Waters Corp., of Milford, Mass., an LC-MS vendor, is working on such a model to bring down the costs for its customers, says Donald Mason, Waters’ clinical business manager. He’d be surprised if other LC-MS vendors aren’t doing the same.

“The next step” for vitamin D testing technology, Mason predicts, “is the integration of sample preparation with liquid chromatography and mass spectrometry to produce analyzers closer to what chemistry labs are accustomed to with their chemistry and immunoanalyzers.” And that “is a plug-and-play or black-box-type analyzer.”

Several companies are and will be working on the plug-and-play devices and trying to get them through the FDA, Dr. Hoofnagle says. No one can say when that will happen.

As for vitamin D testing right now, DiaSorin’s Streetman foresees the market “embracing higher-throughput systems which are only moderately complex but ... afford far greater ease of instrumentation management” than LC-MS-MS now does, from operational and maintenance perspectives. He predicts the Liaison will “continue to be a strong player, but with several large companies working on vitamin D, it’s only a matter of time before there are more automated immunoassay players.”

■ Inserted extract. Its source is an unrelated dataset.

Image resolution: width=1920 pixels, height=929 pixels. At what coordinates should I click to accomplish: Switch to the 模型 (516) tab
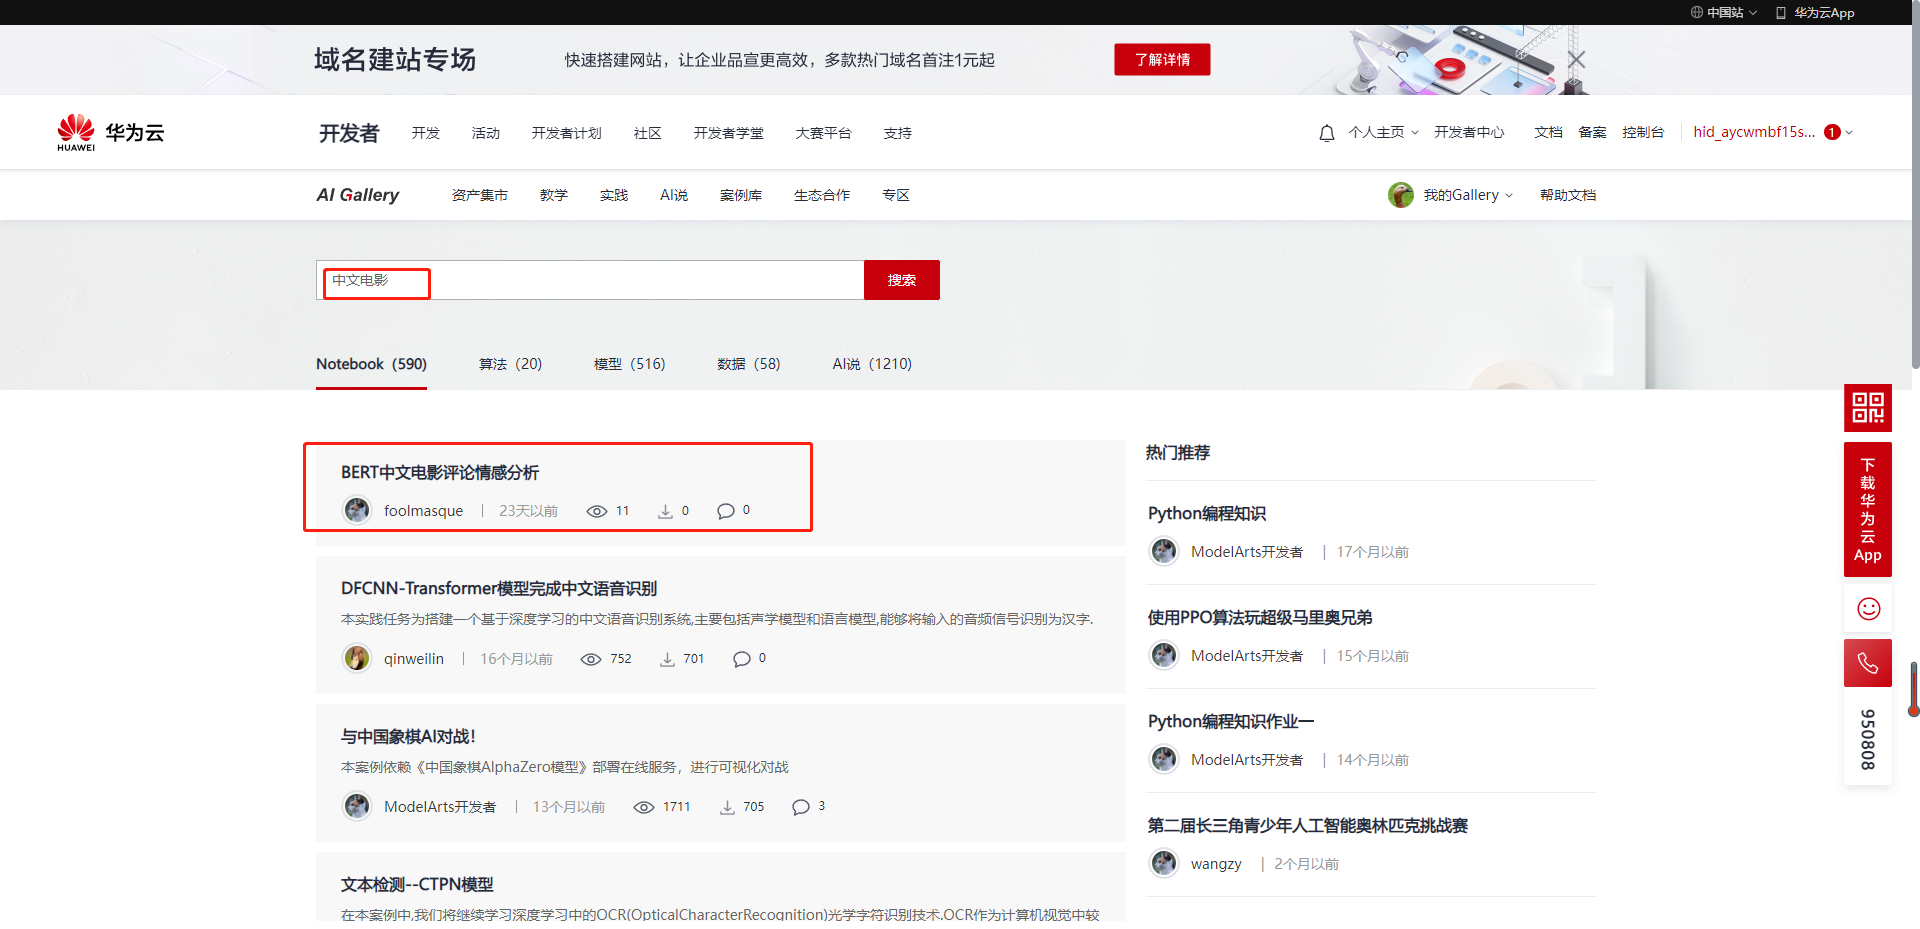(630, 364)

When asked about LC-MS-MS for vitamin D testing, Henry Ford’s Dr. Rao raises a question he considers more pressing: Should everyone be tested? And so the discussion takes off in another direction where there’s no shortage of different opinions.

On one point, though, most everyone could perhaps agree: Vitamin D has been a powerful catalyst for getting test-makers, laboratorians, clinicians, and researchers to take a hard look at issues that will pave the way for improving patient outcomes and safety.

 


Karen Lusky is a writer in Brentwood, Tenn.